§ **EXERCISE**
From the data below, copy exactly the lines that lie between the one holding "Calendar (208, 140)" and the one holding "E-MTAB-2770 (140, 2246)", including both, and nothing more.

§ **SUPPLIED INFORMATION**
§

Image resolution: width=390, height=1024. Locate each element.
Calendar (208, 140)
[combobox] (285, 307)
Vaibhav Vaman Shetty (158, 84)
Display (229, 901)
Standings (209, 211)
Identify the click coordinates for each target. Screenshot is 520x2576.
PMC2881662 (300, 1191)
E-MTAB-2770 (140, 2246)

§

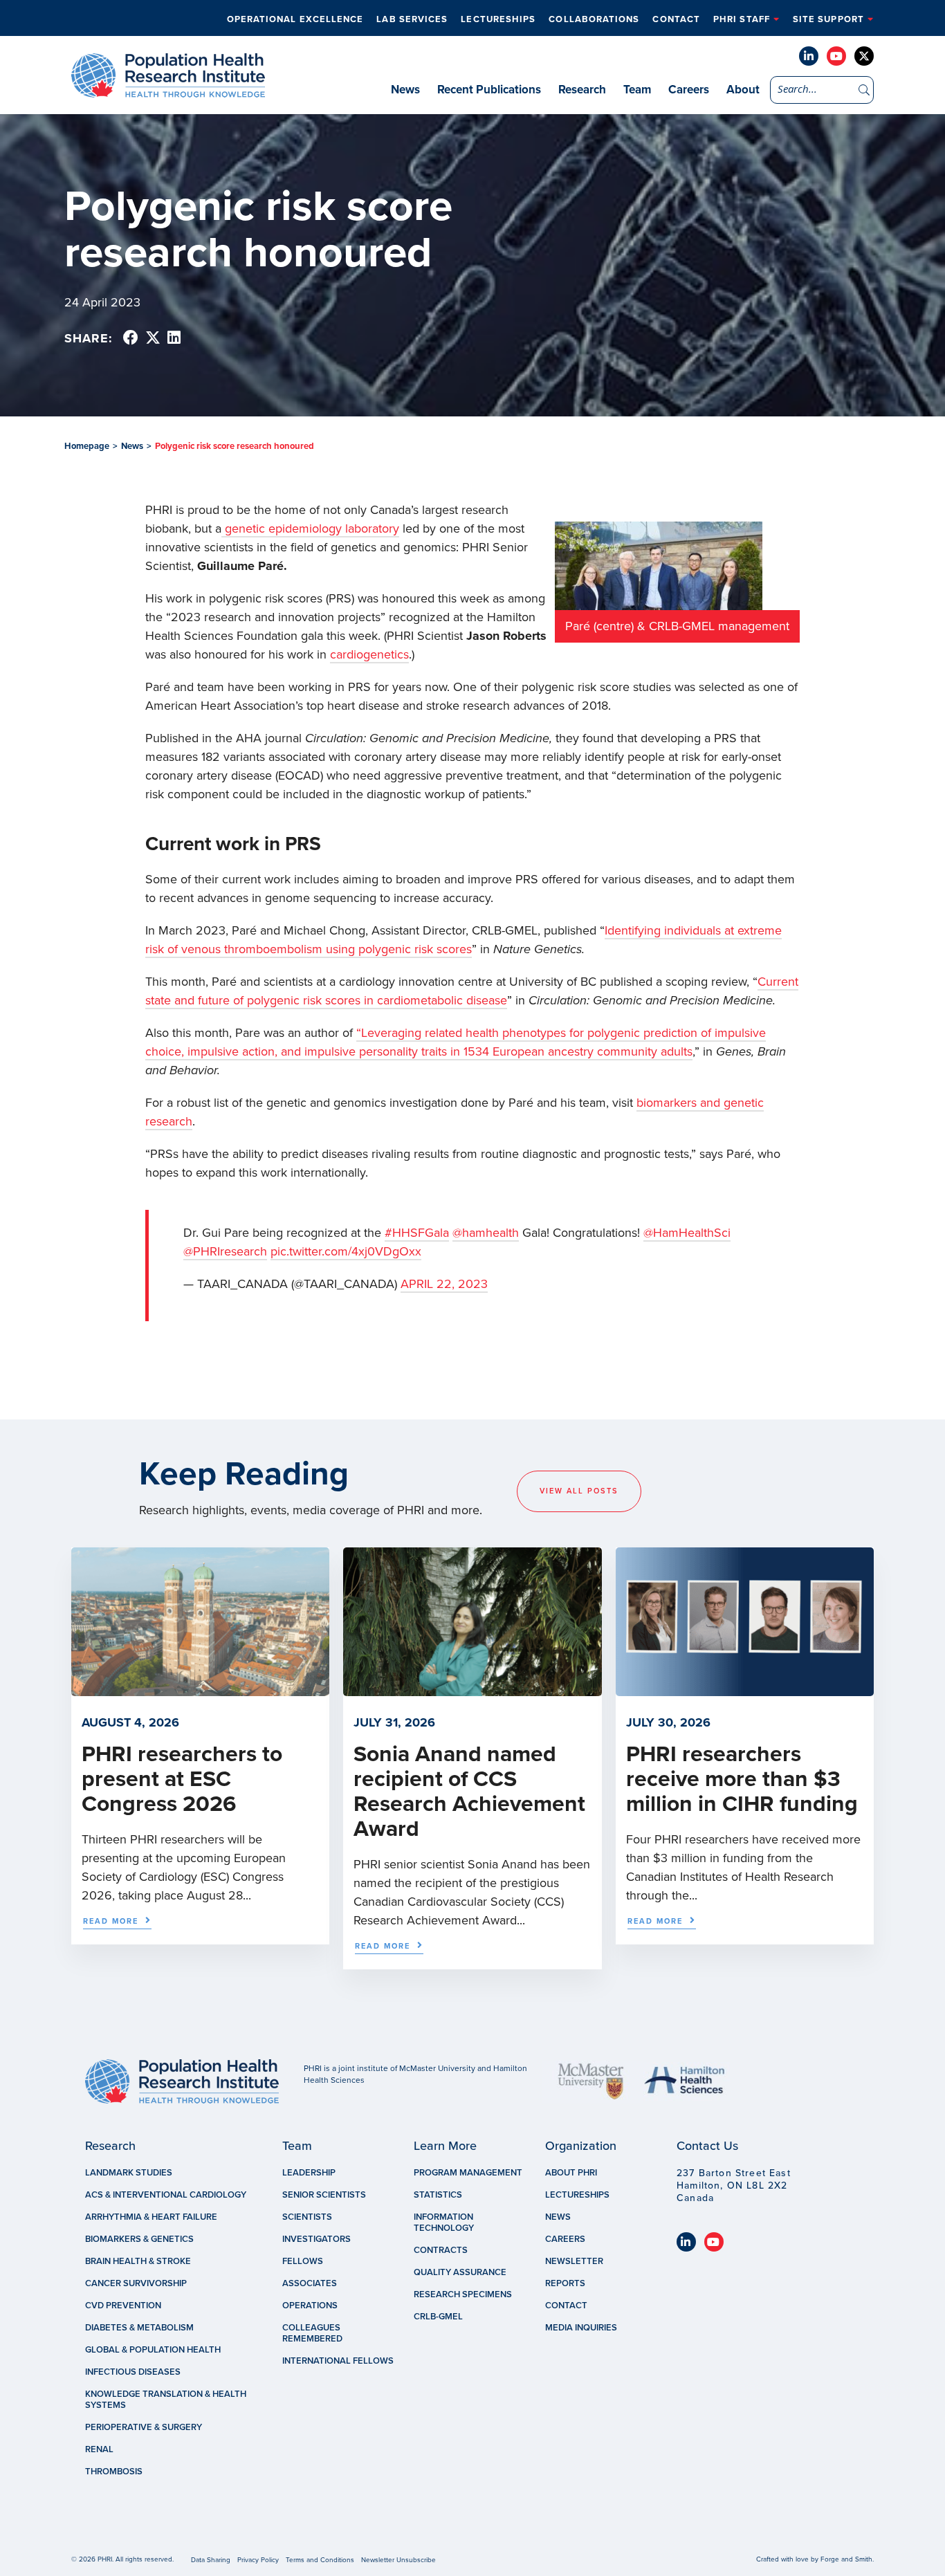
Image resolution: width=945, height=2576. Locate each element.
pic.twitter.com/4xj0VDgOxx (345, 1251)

§

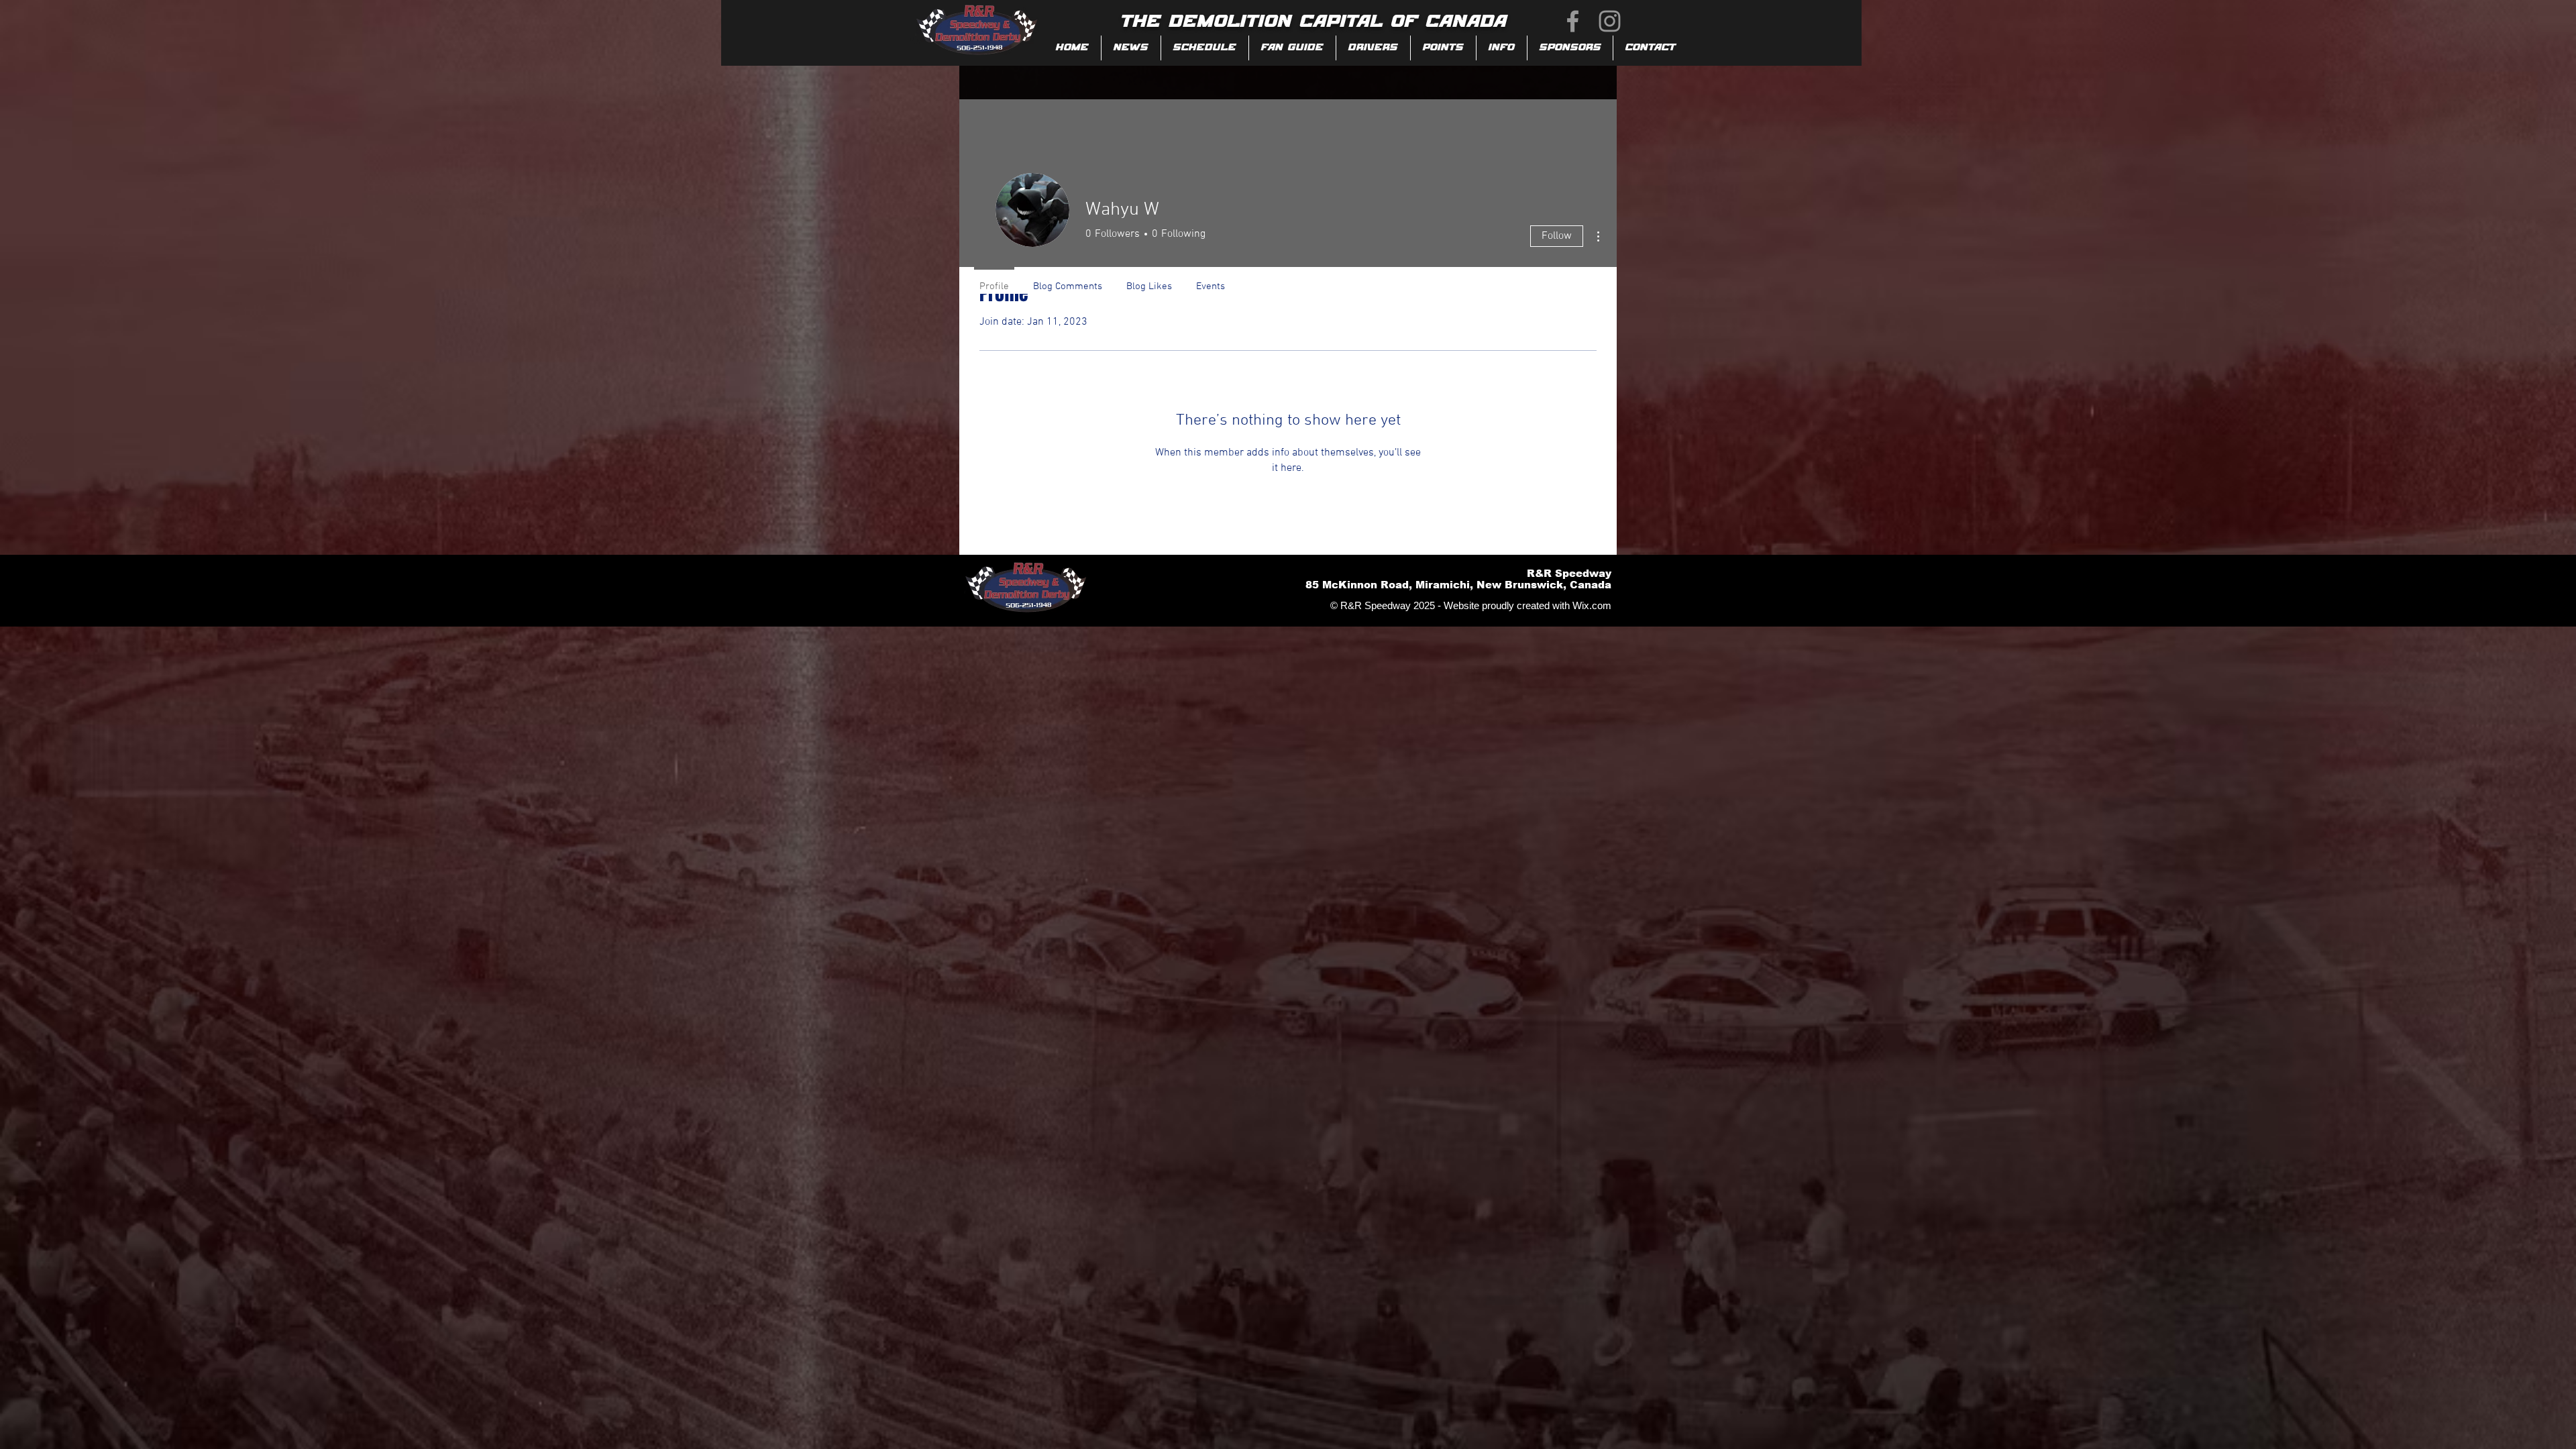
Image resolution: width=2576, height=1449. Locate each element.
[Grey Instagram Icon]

§

§ **RESPONSE TO THE TASK**
Calendar (208, 140)
[combobox] (285, 307)
Vaibhav Vaman Shetty (158, 84)
Display (229, 901)
Standings (209, 211)
Identify the click coordinates for each target. Screenshot is 520x2576.
PMC2881662 (300, 1191)
E-MTAB-2770 (140, 2246)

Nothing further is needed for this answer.